- Goal of the exercise -
Go over the data below line by line, and state how many lines contain the string "will". Give the number only.

[Source records]
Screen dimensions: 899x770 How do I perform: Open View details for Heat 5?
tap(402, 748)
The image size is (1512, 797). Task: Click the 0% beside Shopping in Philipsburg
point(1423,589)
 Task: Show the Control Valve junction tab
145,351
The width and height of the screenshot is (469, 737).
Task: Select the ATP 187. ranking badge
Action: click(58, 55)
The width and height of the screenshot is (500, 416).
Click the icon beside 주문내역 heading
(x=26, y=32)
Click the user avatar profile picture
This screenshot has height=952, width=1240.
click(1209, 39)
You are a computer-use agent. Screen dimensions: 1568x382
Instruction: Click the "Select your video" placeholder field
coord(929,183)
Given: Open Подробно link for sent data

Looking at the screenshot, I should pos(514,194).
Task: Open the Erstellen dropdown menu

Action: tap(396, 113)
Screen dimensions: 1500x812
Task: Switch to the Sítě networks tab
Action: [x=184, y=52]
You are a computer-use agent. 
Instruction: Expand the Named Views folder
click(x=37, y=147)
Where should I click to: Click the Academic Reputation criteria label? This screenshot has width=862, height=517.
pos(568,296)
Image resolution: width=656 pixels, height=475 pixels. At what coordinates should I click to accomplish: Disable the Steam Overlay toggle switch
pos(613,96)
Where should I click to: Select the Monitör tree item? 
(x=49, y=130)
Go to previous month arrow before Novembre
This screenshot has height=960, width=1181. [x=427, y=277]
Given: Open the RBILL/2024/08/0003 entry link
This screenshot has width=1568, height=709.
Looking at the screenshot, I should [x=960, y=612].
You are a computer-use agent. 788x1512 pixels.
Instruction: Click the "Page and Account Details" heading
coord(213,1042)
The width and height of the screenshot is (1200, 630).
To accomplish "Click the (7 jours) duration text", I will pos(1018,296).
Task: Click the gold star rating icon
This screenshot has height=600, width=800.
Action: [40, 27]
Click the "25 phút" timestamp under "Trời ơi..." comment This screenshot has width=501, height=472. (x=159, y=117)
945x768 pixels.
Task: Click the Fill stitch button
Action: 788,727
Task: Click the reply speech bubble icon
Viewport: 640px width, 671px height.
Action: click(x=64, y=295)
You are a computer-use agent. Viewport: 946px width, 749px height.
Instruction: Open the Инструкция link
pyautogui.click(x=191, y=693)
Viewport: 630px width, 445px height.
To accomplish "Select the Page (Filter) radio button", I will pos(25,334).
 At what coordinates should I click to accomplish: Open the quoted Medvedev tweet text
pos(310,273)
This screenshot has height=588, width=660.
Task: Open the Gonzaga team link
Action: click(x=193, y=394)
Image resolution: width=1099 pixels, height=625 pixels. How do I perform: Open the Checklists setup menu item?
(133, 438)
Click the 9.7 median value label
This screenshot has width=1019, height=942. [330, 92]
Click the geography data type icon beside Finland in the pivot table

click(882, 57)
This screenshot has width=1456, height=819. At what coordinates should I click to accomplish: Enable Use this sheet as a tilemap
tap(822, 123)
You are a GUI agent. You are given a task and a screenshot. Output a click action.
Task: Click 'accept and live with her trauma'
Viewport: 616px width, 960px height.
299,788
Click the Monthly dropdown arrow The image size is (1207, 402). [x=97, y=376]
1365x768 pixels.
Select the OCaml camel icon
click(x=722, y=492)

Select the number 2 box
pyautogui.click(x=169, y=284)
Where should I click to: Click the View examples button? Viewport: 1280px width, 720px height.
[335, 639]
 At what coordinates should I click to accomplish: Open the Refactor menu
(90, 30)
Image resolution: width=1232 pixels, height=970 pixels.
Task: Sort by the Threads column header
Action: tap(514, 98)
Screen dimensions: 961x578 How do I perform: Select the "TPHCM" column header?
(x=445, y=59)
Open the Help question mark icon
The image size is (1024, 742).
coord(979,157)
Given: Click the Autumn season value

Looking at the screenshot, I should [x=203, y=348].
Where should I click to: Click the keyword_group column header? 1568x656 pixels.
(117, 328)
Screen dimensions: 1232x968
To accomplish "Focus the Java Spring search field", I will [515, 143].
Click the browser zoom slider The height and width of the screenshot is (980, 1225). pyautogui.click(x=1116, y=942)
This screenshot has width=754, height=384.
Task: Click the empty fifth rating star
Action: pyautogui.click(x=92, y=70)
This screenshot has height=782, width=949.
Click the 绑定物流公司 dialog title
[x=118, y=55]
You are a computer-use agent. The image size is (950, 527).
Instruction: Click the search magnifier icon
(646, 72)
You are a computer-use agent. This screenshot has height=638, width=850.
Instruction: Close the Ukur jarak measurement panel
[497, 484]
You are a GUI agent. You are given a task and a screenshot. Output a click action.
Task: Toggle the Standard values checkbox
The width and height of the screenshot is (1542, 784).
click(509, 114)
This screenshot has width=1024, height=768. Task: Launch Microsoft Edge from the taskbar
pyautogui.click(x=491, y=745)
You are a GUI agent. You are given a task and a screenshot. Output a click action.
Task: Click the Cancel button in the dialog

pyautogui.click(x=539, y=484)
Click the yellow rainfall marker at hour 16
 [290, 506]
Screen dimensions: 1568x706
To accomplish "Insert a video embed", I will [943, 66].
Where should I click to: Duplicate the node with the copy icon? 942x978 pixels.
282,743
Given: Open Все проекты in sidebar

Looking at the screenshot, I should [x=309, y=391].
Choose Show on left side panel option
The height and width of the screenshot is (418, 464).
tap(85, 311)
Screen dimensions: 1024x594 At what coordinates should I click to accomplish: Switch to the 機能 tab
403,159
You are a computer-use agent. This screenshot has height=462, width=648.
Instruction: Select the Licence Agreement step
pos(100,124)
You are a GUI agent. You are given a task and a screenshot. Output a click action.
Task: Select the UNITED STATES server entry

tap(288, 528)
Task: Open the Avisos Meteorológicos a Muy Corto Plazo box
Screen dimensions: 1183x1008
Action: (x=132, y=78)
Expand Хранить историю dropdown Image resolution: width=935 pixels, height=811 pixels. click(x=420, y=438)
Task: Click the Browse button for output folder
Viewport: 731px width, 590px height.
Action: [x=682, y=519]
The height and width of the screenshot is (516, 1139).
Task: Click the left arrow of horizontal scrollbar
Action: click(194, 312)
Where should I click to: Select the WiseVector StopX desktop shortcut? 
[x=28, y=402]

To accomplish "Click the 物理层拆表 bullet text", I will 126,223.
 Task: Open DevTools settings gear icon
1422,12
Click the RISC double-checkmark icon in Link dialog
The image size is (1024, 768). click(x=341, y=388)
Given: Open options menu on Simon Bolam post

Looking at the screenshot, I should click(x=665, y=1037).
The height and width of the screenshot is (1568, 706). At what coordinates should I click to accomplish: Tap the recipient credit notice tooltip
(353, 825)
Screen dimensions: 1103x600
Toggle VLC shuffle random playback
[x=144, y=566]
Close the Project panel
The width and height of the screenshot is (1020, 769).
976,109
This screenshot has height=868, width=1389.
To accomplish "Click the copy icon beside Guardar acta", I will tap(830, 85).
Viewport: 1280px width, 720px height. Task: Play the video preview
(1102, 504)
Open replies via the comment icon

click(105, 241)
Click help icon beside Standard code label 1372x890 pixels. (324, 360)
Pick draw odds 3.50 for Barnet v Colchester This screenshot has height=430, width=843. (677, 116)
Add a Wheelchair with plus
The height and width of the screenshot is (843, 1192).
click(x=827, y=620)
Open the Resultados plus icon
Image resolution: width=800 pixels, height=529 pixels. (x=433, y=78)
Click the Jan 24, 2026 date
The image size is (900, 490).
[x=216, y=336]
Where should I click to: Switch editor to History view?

- Expected answer -
6